Vaccination en Ehpad : «L’enjeu, c’est de ne surtout pas gaspiller une seule dose»

Par Virginie Ballet, Envoyée spéciale à Dijon. Photos Marc Cellier — 30 janvier 2021

Avant la vaccination, mercredi, à l'Ehpad les Hortensias de Dijon (Côte d'Or), les soignants prennent la température des résidents.

Avant la vaccination, mercredi, à l'Ehpad les Hortensias de Dijon (Côte d'Or), les soignants prennent la température des résidents. Photo Marc Cellier pour Libération

Deux semaines après avoir suivi le recueil des consentements des résidents, «Libération» a passé vingt-quatre heures aux Hortensias, à Dijon, de l'arrivée des vaccins à leur injection

Des semaines, si ce n’est des mois, qu’ils attendent ce moment. Aux Hortensias, établissement d’hébergement pour personnes âgées dépendantes de Dijon (Côte-d’Or), la campagne de vaccination a débuté mercredi, un mois jour pour jour après le lancement de la campagne nationale de vaccination. Epargnée pendant la première vague, la structure privée à but non lucratif, qui accueille 86 résidents, a connu ses premiers cas en novembre. Résultat : tous ceux qui ont été récemment atteints devront attendre trois mois pour se faire vacciner. Des semaines d’épreuve, qui ont laissé pensionnaires et personnels impatients de voir enfin le précieux sérum arriver. Quinze jours après avoir suivi le processus de recueil du consentement des résidentsLibération a passé vingt-quatre heures aux Hortensias, de l’arrivée des doses à leur injection.

Mardi 26 janvier

14h40. C’est un tout petit carton, qu’elle transporte dans un chariot isotherme à roulettes. Dedans figurent les huit flacons du vaccin Pfizer-BioNTech, lovés contre un pain de glace. «Quand le transporteur a sorti ce tout petit carton du camion frigorifique, j’étais presque déçue», plaisante Nadine Coat, pharmacienne référente des Hortensias, chargée de la livraison. Il faut dire que comparé au classeur massif dans lequel elle a archivé les 120 pages de consignes sanitaires et logistiques qui accompagnent les doses, celles-ci ne semblent pas peser bien lourd. Partis le matin même de Lyon (Rhône), où ils étaient conservés dans un supercongélateur à -80°C, les vaccins ont d’abord transité par l’officine de Nadine Coat, située à Messigny-et-Vantoux, à une dizaine de kilomètres de Dijon, avant d’être transportés par la pharmacienne, dans son véhicule personnel. Entamé à 7h36 ce matin-là, leur périple de plus de deux cents kilomètres est précisément retracé sur la fiche de suivi que Nadine Coat doit remplir : heure de départ de l’officine, temps passé en dehors du frigo… Les voilà désormais à l’abri, dans le réfrigérateur de la salle de soins du premier étage des Hortensias, où ils peuvent être conservés jusqu’à cinq jours, entre 2°C et 8°C. Accéder à la pièce nécessite un code, et le frigo est équipé d’une clé, ainsi que d’un système de vérification permanente de la température.«En cas de souci, ça sonne, et croyez-moi, on l’entend bien»,sourit Jean-Baptiste Bouveret, le directeur de la structure.

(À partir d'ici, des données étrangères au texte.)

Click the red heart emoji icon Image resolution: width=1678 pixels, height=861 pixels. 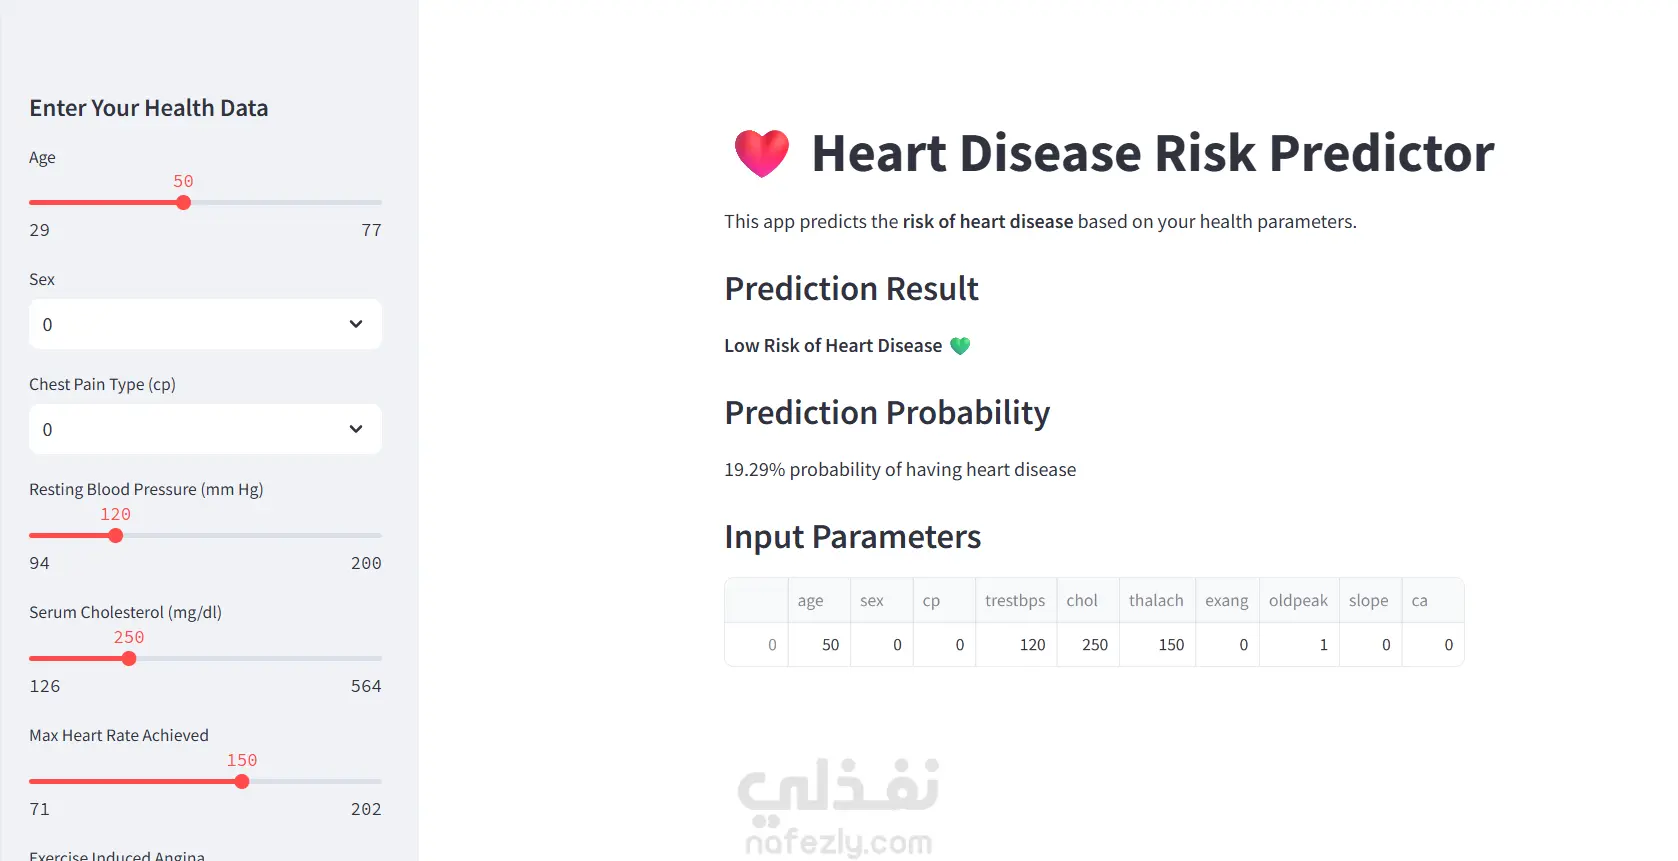pos(762,153)
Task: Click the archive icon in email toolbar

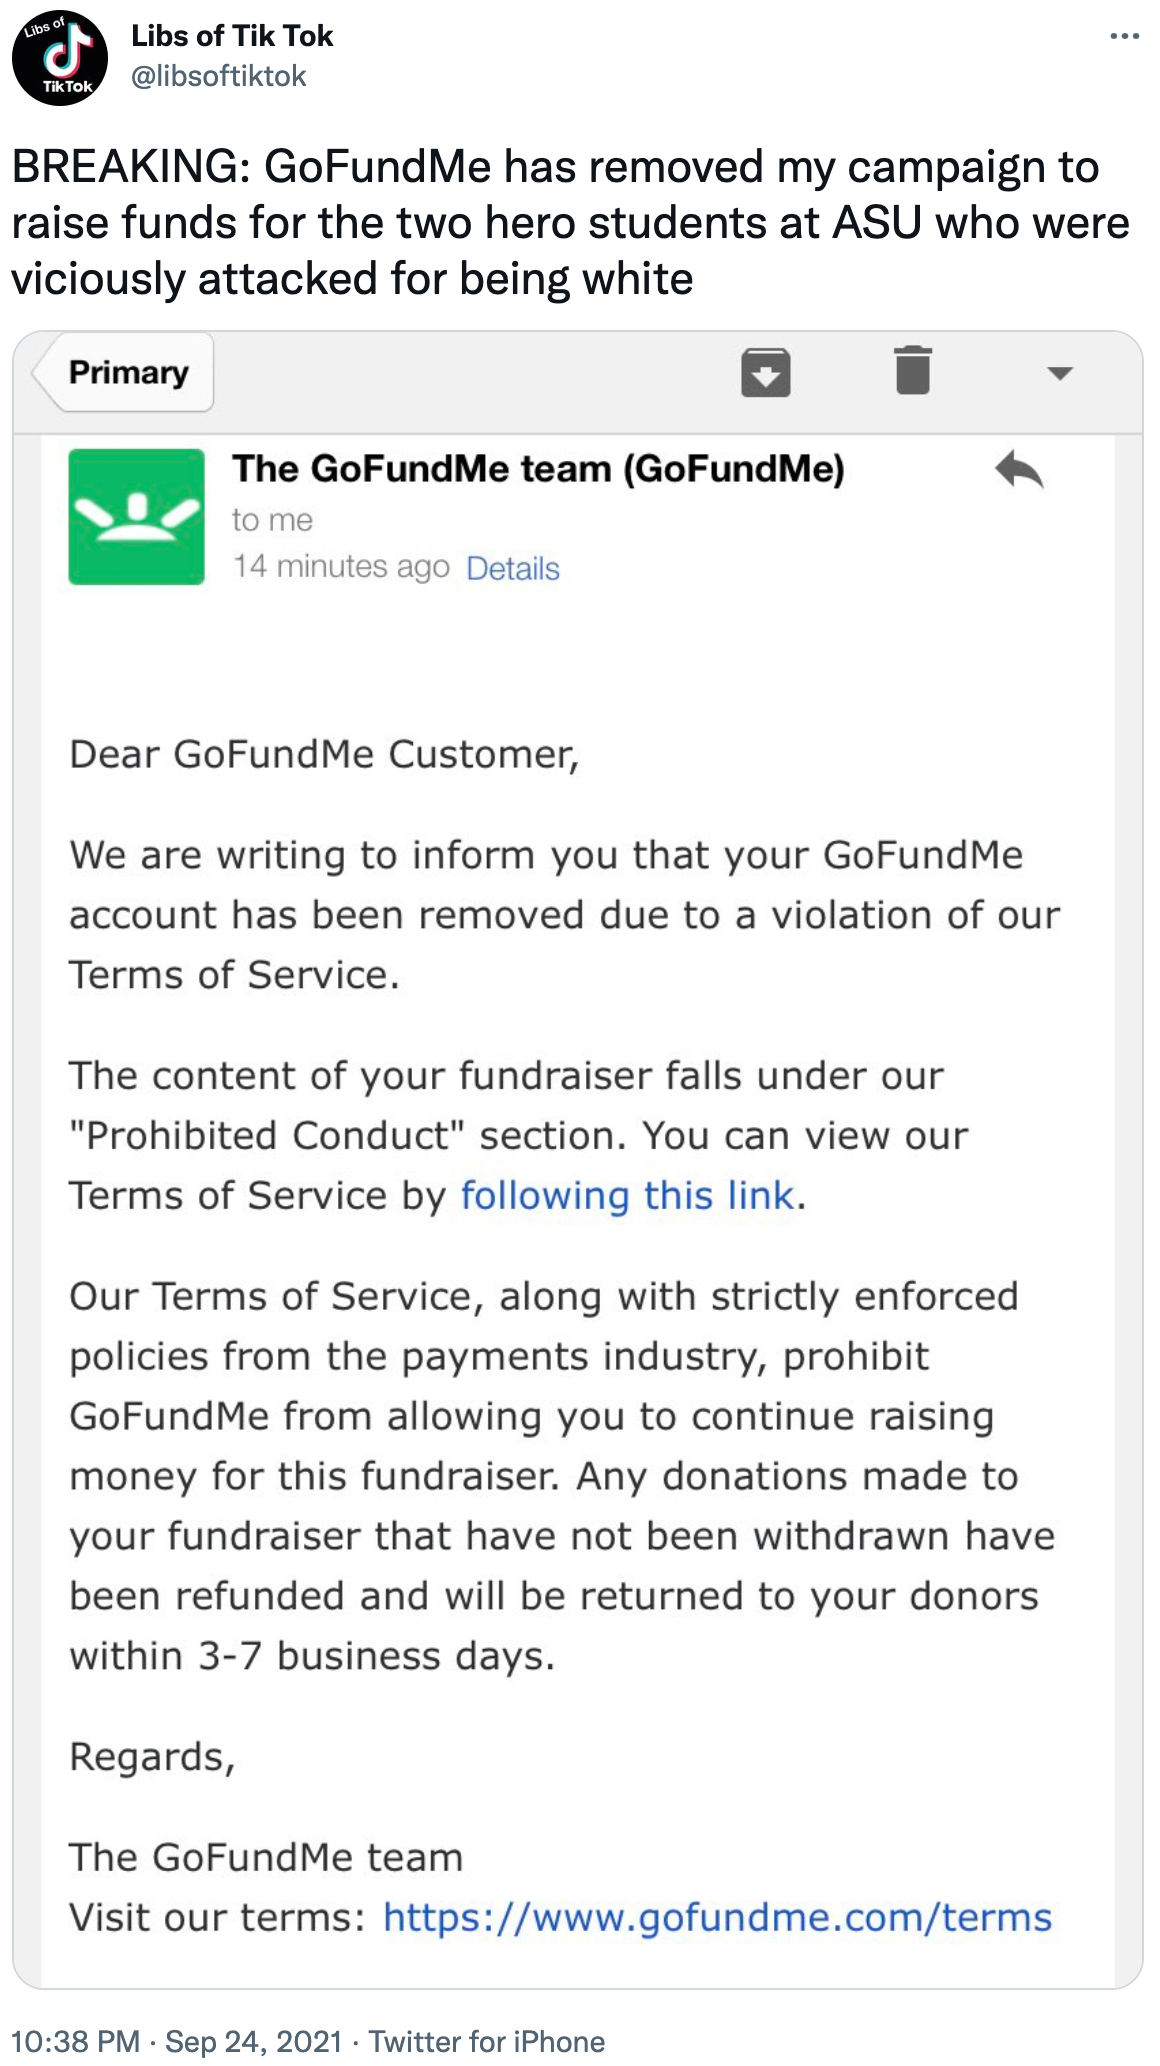Action: point(766,372)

Mercredi 27 janvier 2021, à Dijon, vaccination anti-covid à l&squot;EHPAD "Les Hortensias". Six serringues prêtent à l&squot;emploi, remplies du vaccin COMIRNATY de Pfizer.

Pour extraire six doses des flacons et non cinq, les soignants ont besoin de seringues avec le moins d’«espace mort» possible. Photo Marc Cellier pour Libération 

Ces dernières heures, il les a passées portable à la main, en contact par texto avec la pharmacienne, pour suivre l’arrivée du vaccin, dont l’horaire est resté incertain jusqu’à la mi-journée. Le reste du matériel nécessaire, notamment les seringues, a été livré il y a une semaine. Sauf qu’en les vérifiant, les médecins ont eu un doute : sont-elles réellement adaptées à l’extraction depuis les flacons de six doses, et non cinq, comme le préconisent désormais les autorités sanitaires ? Cette manipulation méticuleuse nécessite de disposer de seringues avec le moins d’«espace mort» possible, soit le volume de liquide qui reste dans la seringue une fois le piston enfoncé. «Depuis le début de la semaine, j’essaie d’en trouver, en vain. Les fabricants semblent un peu dépassés», souffle Nadine Coat, avant de filer pour continuer sa tournée dans deux autres Ehpad du secteur. Résultat : c’est finalement le CHU de Dijon qui dépannera les Hortensias avec «le top de la seringue», pour être sûr de ne pas passer à côté de la précieuse sixième dose.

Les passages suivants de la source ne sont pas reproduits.